You have seen each of these four graduates of the master's program before. Next to me is Wagdy, who wrote his thesis on the changes in the public involvement by the Presbyterian Church of the Nile during the early years of Egyptian independence under President Nasser. Wagdy shows by reviewing the articles and editorials in the semi-official synod newspaper, el Hoda, how the church leaders
ceased to speak out on issues of justice and equality, fearing that the new government would suppress and persecute the church. They became more focused solely on "spiritual" issues, as Wagdy describe this era.

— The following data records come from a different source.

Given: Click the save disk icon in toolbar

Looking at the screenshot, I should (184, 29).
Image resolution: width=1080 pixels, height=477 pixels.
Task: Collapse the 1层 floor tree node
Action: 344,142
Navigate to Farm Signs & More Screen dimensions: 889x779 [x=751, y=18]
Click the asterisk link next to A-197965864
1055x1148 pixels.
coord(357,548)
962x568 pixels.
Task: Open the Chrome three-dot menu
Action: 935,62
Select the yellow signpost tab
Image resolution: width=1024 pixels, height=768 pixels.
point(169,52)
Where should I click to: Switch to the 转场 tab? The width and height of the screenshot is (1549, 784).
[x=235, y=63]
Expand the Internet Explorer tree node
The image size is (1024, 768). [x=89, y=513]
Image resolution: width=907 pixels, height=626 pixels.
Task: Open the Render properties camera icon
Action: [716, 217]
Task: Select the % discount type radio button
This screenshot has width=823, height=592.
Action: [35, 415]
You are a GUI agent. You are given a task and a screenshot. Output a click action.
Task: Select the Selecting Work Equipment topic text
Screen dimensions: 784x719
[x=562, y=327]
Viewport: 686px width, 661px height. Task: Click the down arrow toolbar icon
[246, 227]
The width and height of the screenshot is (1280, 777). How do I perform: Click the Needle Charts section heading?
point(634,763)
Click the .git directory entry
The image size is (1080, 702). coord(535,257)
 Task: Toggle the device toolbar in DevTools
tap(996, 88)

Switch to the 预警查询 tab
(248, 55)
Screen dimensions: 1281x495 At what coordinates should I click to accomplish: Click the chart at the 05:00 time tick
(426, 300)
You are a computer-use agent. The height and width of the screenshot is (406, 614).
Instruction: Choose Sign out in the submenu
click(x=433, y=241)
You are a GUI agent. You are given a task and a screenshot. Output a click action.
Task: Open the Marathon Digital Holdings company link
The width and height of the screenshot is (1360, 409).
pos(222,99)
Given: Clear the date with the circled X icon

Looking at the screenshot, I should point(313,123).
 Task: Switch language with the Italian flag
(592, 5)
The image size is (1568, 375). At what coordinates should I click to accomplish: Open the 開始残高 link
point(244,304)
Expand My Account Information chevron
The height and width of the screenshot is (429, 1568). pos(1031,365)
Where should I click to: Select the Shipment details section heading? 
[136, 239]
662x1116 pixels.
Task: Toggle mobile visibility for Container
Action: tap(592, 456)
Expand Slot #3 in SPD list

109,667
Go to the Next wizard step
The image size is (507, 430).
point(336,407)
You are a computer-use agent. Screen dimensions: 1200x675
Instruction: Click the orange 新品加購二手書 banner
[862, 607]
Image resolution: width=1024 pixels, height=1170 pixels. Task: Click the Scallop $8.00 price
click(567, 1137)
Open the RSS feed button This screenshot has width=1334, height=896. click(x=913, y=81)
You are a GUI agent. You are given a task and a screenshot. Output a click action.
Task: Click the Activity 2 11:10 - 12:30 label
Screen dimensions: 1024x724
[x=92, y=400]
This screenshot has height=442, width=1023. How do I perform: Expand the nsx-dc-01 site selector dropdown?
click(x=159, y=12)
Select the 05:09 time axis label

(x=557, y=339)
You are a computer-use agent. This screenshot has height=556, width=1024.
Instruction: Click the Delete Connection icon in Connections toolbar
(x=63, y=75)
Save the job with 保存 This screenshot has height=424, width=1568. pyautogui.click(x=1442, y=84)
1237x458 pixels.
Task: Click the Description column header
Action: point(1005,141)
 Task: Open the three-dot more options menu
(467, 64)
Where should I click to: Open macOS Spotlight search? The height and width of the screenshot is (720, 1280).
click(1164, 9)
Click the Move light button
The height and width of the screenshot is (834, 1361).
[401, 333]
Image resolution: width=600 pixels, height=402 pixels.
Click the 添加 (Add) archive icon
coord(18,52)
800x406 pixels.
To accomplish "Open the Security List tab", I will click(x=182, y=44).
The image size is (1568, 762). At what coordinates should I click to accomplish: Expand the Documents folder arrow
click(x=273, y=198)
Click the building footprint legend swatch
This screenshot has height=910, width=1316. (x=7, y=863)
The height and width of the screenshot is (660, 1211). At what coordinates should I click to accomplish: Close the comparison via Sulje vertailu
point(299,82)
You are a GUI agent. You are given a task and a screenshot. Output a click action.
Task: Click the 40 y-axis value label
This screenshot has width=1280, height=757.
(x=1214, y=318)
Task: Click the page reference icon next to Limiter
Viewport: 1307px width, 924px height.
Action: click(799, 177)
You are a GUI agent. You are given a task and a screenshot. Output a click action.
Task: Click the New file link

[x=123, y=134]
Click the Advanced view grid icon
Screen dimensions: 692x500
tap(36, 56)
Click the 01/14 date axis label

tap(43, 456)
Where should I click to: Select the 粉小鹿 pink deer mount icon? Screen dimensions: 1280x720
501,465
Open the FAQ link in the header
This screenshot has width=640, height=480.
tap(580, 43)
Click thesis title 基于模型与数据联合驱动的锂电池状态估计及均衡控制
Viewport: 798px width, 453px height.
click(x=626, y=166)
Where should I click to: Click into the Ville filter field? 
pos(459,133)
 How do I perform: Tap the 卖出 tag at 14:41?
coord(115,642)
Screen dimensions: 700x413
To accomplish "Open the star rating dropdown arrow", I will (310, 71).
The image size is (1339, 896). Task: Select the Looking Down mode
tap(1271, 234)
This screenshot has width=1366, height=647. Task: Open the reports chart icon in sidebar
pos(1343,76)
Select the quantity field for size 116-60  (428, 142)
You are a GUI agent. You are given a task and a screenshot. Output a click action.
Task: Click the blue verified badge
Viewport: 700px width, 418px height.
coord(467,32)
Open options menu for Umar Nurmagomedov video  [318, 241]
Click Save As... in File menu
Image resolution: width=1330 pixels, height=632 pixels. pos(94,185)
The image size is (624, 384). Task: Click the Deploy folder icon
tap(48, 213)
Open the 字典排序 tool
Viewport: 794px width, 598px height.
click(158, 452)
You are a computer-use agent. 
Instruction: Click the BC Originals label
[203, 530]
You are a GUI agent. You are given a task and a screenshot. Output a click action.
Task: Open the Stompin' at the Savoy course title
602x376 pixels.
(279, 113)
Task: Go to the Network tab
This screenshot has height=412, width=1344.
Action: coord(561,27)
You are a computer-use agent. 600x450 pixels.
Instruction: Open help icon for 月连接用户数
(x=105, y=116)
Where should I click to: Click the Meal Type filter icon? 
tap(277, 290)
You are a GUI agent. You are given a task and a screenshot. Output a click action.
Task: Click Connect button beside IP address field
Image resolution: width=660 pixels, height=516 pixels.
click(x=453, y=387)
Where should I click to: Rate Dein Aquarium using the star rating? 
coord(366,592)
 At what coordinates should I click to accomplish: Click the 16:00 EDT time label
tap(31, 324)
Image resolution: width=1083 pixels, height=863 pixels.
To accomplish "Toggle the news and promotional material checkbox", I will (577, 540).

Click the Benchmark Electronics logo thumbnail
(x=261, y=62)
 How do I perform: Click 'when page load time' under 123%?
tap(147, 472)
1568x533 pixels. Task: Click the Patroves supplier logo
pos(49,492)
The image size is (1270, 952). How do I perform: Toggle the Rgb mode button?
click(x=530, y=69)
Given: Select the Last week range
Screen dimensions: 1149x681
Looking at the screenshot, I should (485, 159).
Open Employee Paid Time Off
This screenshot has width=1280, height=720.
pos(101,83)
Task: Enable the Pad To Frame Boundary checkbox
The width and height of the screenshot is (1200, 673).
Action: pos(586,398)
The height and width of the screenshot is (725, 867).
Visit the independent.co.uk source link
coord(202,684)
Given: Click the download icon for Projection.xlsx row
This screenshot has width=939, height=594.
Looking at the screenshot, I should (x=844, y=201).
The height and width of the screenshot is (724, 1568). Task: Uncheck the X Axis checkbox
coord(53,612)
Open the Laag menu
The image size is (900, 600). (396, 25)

Rania completed her work on the Intertestamental citations of the concepts of the "Messiah" and "Son of God" which were joined together by the writers of the synoptic Gospels to describe Jesus. She had Willem deWit, our Biblical teacher from the Netherlands, as her advisor. Both she and Wagdy will spend a fall semester as guests of Princeton Theological Seminary in the United States, thanks to a generous grant from an alumus of that institution.
Not pictured is our graduate John Daniel Nathan who will continue to be the teacher of Greek to divinity students at ETSC. He write his thesis on the uses of the Genative Absolute verb tense in Greek, as it appears in the Gospel of Matthew. Magdy, next to him, completed his dissertation on the " Influences of the Evangelical on the Coptic Church in Egypt". Since its coming here in the 1850, the Presbyterians from the United States have presented challenges to the Egyptian Orthodox Church, the church which has the tradition of being founded by St. Mark, the Gospel writer. Education through schools and cirriculum, the distribution of the Van Dyke Arabic Bible and other printed materials, and the concept of lay leadership in the church were some of their areas which stimulated the Coptic Church to respond. Magdy will continue in his occupation as a civil engineer here is Cairo.
Musa Kody wrote his thesis on Ephesians chapter two, and how the grace proclaimed by St. Paul needs to be taught in its clarity in the comptemporary society of the Sudan. He will return there to be reunited with his family, (a son was born during this school year whom he has not yet seen), and to teach at the Nile Theological School.

We wish them all God's speed and blessing. I will write more about my transition soon. Roger R.